- June 15, 2011
- 5:28 pm
- Sabine Schramm
- no comments
Capturing the Continually Changing Web
By Bob Vail, SOC Website Reporter
There are enormous museums that catalog and archive important achievements in culture, science and history. How many preserve the history of the most influential invention of our time, the perpetually evolving the World
Wide Web? Well, none.
Meghan Dougherty, Assistant Professor—Digital Communication, discussed the challenges of archiving the Web in her presentation “Lost 404 Error Understanding Web History: Archive and analysis tools for studying digital cultural heritage” on April 6 in the Terry Student Center on Water Tower Campus. The presentation was part of the School of Communication’s Faculty Speaker Series, which included “The Making of an Interactive Web-Series,” presented by Aaron Greer, Associate Professor—Digital Cinema and Media Production, and “The Role of Gender in Gaming” presented by Adrienne Massanari, Assistant Professor—New and Digital Media.
“The Web tends to feel like an infinitely accessible library, a storehouse of information, waiting to be recalled, rendered and viewed, remixed and reposted,” said Dougherty, “but, in most spaces of the Web, things are continually overwritten, edited, excerpted, and deleted.”
We, as users of the Internet, tend to see it as a magical place where everything that is ever put on the Internet will be there forever. This is simply not true.
Dougherty used whitehouse.gov as an example. If you visit the site right now, you will see it as it exists right now. But what if you wanted to examine the difference in how the site has been used differently by President Obama during his years in office? You can’t, no one bothered to save how the website operated like over time. What if you wanted to study how it was used during different administrations? Forget about it, that data does not exist.

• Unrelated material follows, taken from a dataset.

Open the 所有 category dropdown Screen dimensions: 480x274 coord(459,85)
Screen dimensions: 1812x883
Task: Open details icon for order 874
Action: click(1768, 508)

There is one place that is trying to save the history of the web, the Internet Archive and its Wayback Machine. Their intentions are good but even they have problems. The Wayback Machine simply takes a photo of the page and does not archive any of the site’s functionality.
Dougherty believes that this is the new twist on archiving ephemera (something transitory or short-lived).
“We use the rigor of archiving on things that we know are important, like newspapers,” she said.
“All of the Web needs to get put in that category. Even the places we know we should archive, like the New York Times (nytimes.com), they’re only archiving the content,” she said. “They’re not actually thinking about the container of the website and how important that is, why it would matter, and the different kinds of questions we could ask about the structure of that thing.”
Dougherty explained that though content is saved, advertisements are not, nor are the copy which lies above the scroll or below the scroll. A lot of history is being lost “We have lost a lot of perspective. We’ve lost the perspective about how easy things are now and how hard it used to be to create these things. We have lost a lot of the sense of the development of Web design. We’ve lost a lot of that history, it’s just gone,” she said.
The problem is not that difficult to fix, according to Dougherty there are three steps. Foremost we need to build a community that involves everybody (but especially archivists and tool builders coming together), create standards and practices for archiving, and build tools.
Loyola is currently involved in creating a digital repository for faculty and student work. Dougherty is currently working with the LUC Digital Repository Research Committee to create a space large enough to help alleviate some of these problems as they are faced by Loyola faculty and students. There have been other attempts to archive the Internet (like the Internet Archive and the Library of Congress) but they can only do so much.
The second step is establishing practices and standards for Internet archiving. “Web archiving should be standard practice for cultural institutions,” Dr. Dogherty said. “In academic circles, we need to instill in students the importance of archiving web materials as we study them.”
The third and final step is to build the tools that we will use to archive. “We need to support infrastructure development for e-research, funding and institutional structures,” she said, “but we also need support for individual, ad hoc contributions to that infrastructure. We need more researchers collaborating to build their own research tools for digital scholarship and share them.”
What is most important is that everyone needs to do their part. The good news is that it’s not that difficult. “Just save everything. Document everything because we can,” Dougherty said. “It takes zero time and storage is cheap. We can pile all kinds of storage together.
“Even if you make the worst archive in the world of a bunch of pages today,10 years from now I might be really disappointed that I can only answer question A and not B and C because you didn’t capture that stuff, but at least that’s something. It’s better than nothing.”